Thinking of visiting someone? Think twice
What you need to know:
- Growing up in the rural area, it was common for neighbours to visit at all hours of the day without announcing it, but things were different then.
“Caro, you have to write about what happened to me last Sunday,” a colleague greeted me almost immediately after I walked into the office. Ladies and gentlemen, sustaining a column for over 10 years is not easy, especially when readers, (and your employer) expect you to write about a ‘fresh’ topic every week.
I therefore get excited when family, friends, colleagues, and even readers, give me ideas for my next column. I therefore braked immediately and headed to her desk. I stopped so abruptly, that if was I driving a car, the car behind me would have rear-ended me.
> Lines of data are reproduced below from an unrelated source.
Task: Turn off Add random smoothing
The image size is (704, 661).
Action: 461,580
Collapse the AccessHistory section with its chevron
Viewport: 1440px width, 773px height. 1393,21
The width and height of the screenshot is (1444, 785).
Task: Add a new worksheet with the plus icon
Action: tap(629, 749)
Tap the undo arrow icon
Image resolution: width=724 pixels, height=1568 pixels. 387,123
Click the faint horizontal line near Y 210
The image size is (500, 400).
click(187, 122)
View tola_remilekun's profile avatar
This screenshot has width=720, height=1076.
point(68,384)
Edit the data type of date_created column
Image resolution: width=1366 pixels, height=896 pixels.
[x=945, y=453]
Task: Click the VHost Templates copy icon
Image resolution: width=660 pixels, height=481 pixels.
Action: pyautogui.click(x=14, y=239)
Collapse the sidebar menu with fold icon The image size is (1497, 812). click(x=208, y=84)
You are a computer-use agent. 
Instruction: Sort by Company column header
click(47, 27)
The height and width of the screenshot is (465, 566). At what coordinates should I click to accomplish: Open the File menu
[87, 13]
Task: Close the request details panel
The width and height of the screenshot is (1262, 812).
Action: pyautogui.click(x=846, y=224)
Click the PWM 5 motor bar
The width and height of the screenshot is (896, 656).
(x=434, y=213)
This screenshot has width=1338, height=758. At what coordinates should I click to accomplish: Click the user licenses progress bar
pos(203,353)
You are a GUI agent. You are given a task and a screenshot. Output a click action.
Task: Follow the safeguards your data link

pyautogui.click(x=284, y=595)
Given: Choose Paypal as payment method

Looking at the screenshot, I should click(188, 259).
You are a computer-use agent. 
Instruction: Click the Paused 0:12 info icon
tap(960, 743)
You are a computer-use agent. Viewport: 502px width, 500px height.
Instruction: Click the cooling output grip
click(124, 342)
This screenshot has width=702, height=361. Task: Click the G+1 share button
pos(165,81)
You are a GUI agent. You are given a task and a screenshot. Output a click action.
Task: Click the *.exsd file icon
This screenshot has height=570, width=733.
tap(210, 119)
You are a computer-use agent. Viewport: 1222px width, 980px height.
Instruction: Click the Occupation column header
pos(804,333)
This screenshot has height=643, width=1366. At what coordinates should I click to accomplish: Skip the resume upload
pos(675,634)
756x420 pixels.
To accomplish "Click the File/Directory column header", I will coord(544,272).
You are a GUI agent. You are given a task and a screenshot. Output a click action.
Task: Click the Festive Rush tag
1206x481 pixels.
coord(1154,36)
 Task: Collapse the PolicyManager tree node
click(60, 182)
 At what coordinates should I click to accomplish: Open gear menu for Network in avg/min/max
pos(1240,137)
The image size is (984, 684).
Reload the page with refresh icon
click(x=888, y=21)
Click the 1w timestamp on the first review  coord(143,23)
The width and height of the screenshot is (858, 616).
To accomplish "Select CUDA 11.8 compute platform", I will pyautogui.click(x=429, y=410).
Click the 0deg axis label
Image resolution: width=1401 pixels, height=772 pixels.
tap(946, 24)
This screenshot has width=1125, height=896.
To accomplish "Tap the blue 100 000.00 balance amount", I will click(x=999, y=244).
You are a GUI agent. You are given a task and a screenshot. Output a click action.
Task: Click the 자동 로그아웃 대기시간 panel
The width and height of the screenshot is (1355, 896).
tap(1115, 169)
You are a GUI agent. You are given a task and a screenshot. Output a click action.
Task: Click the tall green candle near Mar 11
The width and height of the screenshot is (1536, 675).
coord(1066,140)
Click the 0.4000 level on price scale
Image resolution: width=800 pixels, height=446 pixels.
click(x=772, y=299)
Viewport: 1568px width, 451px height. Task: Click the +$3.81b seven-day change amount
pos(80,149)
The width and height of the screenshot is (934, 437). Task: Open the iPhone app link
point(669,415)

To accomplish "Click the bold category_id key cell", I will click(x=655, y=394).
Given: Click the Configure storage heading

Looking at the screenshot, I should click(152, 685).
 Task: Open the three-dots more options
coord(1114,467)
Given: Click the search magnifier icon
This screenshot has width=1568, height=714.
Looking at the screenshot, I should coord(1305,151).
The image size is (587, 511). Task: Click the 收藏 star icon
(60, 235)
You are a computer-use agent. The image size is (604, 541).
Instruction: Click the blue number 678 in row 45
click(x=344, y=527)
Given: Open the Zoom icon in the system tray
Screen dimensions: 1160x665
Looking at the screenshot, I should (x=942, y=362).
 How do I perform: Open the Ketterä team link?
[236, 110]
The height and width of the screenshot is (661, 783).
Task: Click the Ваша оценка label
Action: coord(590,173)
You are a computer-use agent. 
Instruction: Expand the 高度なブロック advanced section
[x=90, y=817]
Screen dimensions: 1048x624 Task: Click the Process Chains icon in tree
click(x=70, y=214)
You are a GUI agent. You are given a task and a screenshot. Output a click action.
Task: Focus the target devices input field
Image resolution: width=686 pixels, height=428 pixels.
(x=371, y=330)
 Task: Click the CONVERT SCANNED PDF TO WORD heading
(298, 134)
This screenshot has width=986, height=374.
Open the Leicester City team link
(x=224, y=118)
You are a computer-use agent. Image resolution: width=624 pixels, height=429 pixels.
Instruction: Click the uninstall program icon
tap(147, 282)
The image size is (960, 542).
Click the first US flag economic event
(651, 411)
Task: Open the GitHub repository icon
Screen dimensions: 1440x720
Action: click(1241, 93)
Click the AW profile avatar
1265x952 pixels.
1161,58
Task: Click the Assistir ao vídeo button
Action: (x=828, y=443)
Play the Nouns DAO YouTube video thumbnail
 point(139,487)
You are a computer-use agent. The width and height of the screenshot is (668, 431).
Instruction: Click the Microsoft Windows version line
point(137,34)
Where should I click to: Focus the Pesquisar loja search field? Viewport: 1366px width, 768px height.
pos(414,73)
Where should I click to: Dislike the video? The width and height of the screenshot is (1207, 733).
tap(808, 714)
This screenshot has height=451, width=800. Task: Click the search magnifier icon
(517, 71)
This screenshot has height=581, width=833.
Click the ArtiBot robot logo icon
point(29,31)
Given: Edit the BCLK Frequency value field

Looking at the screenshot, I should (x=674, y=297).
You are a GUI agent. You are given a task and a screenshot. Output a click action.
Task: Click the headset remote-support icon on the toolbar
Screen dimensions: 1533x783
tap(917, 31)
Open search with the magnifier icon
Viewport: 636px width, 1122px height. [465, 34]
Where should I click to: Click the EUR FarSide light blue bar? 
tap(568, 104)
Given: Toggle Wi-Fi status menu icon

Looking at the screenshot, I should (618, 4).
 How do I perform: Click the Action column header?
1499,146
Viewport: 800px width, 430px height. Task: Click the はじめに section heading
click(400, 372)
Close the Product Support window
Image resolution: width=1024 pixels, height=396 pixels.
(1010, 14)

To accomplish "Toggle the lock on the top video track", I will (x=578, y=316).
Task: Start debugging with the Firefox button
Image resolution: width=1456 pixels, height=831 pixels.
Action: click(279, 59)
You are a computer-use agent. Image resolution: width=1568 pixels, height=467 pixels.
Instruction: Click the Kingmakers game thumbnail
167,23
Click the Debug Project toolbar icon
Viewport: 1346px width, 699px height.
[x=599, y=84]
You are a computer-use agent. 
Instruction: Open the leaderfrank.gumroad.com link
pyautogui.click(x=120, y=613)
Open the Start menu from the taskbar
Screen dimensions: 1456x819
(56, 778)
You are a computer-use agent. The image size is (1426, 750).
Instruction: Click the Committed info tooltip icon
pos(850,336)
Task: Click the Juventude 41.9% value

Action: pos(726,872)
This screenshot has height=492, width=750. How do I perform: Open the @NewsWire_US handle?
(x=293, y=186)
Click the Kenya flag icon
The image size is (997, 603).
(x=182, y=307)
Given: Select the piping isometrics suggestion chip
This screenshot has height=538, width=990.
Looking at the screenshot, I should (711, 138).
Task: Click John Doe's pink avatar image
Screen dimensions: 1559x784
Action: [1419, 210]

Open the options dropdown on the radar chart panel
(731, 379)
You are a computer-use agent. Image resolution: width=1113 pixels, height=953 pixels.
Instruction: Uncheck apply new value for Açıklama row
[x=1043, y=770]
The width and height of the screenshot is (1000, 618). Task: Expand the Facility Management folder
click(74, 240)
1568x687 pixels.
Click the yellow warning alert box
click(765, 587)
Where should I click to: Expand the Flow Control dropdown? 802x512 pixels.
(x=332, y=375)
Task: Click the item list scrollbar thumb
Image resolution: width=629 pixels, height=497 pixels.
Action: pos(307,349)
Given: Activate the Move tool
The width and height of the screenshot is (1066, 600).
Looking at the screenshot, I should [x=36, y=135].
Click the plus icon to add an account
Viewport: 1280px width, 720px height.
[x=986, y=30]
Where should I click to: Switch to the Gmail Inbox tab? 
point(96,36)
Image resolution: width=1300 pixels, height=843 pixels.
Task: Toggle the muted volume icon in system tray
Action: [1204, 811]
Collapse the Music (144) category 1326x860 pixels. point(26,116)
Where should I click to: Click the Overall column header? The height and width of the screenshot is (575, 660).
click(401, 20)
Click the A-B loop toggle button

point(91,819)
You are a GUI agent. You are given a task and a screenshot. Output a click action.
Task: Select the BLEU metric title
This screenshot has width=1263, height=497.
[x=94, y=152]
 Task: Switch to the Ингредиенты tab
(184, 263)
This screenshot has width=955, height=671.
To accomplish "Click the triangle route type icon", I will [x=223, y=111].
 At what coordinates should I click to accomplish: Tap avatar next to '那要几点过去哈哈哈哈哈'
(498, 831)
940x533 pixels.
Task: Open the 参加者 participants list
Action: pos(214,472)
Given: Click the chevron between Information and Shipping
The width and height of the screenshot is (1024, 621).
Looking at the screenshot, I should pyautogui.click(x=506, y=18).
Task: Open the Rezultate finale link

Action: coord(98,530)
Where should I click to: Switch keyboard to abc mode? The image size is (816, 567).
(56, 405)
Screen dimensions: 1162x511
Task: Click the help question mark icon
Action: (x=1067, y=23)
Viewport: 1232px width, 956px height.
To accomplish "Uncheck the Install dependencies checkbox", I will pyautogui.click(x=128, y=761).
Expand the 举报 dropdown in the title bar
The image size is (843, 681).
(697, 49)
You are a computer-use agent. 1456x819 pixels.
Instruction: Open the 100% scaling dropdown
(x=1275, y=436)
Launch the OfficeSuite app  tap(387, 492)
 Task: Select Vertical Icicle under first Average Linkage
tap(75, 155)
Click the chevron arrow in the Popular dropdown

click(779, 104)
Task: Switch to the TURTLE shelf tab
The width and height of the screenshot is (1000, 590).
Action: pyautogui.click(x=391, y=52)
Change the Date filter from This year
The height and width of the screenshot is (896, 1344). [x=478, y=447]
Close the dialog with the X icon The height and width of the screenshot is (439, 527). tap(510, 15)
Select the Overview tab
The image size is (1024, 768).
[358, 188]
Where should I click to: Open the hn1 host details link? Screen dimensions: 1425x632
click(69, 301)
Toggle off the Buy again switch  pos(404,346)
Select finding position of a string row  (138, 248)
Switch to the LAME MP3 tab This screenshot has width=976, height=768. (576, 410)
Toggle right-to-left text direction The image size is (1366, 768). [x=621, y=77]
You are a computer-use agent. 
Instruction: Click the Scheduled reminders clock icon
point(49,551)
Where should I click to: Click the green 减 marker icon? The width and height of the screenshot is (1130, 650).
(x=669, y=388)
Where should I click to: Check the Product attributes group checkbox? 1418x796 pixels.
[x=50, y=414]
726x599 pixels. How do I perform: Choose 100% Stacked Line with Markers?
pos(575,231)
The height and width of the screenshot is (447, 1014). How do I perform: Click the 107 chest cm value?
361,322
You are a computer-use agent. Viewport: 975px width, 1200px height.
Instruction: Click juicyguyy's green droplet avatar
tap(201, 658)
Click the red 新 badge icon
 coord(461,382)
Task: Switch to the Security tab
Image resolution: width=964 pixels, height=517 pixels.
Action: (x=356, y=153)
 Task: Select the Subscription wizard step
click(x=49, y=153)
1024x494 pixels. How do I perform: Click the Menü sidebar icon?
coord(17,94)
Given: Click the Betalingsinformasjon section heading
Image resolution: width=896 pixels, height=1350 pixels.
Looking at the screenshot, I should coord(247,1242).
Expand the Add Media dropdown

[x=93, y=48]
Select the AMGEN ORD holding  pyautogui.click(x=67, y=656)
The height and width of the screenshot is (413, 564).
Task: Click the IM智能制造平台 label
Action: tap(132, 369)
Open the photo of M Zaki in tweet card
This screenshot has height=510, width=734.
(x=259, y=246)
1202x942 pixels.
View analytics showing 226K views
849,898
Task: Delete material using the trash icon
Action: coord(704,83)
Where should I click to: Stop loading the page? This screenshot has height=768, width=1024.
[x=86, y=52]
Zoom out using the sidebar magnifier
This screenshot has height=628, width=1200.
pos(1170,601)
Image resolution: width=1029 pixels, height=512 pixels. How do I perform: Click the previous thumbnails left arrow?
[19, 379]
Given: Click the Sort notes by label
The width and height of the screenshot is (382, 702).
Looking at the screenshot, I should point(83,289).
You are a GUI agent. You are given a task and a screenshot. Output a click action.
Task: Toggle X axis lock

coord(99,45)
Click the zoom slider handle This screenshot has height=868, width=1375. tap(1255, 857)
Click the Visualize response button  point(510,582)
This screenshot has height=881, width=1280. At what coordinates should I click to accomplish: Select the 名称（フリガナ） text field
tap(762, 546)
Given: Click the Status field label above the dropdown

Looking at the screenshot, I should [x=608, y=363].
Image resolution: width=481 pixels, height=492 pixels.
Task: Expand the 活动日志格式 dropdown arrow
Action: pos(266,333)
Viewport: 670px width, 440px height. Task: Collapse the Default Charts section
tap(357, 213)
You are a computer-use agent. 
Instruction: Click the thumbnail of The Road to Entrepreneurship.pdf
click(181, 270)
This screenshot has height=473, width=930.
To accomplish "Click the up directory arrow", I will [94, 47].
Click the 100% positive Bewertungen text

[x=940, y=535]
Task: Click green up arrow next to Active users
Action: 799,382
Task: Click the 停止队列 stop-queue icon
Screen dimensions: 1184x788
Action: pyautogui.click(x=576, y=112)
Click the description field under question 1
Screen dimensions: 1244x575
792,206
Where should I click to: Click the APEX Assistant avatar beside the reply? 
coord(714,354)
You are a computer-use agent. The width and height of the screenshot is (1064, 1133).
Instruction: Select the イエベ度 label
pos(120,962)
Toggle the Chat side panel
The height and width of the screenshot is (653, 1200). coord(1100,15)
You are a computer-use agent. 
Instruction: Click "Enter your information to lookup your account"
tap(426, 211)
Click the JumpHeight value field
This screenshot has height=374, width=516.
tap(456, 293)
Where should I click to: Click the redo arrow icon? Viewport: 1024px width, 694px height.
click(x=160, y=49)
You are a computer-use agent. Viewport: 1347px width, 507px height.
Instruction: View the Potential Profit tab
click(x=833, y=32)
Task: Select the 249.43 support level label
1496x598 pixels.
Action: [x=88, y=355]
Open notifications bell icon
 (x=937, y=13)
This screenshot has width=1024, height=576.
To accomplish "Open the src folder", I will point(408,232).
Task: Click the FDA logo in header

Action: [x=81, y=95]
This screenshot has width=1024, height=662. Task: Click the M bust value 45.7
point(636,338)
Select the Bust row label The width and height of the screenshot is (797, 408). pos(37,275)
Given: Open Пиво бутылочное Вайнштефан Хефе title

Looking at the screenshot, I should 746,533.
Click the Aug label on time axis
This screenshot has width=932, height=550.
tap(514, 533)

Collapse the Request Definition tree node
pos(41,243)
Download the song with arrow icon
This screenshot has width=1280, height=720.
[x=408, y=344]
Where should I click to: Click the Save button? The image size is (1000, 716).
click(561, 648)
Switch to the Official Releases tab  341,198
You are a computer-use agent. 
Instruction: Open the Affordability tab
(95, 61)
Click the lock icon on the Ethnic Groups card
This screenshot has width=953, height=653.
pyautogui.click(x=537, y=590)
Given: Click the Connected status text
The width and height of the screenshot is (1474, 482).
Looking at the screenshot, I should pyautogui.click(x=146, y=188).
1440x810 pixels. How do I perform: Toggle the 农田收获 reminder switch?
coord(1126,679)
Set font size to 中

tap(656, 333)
So here’s what happened to her. Last Sunday, it was past 1pm, she informed me, she received a phone call. She thought twice about picking up the call because she was exhausted, and all that she wanted to do that day was switch between watching TV and taking naps on the sofa.
Her son had had a road accident a few weeks before and had fractured an arm. He was, therefore, unable to do the chores he normally did, such as cooking and cleaning, when his mother worked late, which was often.
After weeks of working a whole day and then returning home to chores, my colleague was tired and wanted to just sit and do nothing on that day. Reluctantly, she decided to pick up the call. It was a nephew calling her, “Auntie, niko hapa chini, soldier amesema uko kwasababu gari yako iko parking…” The young man informed her that he was downstairs, and was sure that she was in the house because the watchman had informed him her car was still in the parking lot. How would you react to such a final statement?
My colleague felt her blood pressure begin to rise, and so many things went through her mind, including how she would slowly kill the watchman later.
Feeling trapped, she informed her nephew that yes, she was in. She lives on the second floor of an apartment building and figured that by the time her surprise visitor cleared the two flights of stairs, she would have changed out of her nightdress. When she opened the door to admit the young man, she got the surprise of her life. Standing next to him wearing a sheepish smile on her face was a young woman she had never seen holding an infant in her arms.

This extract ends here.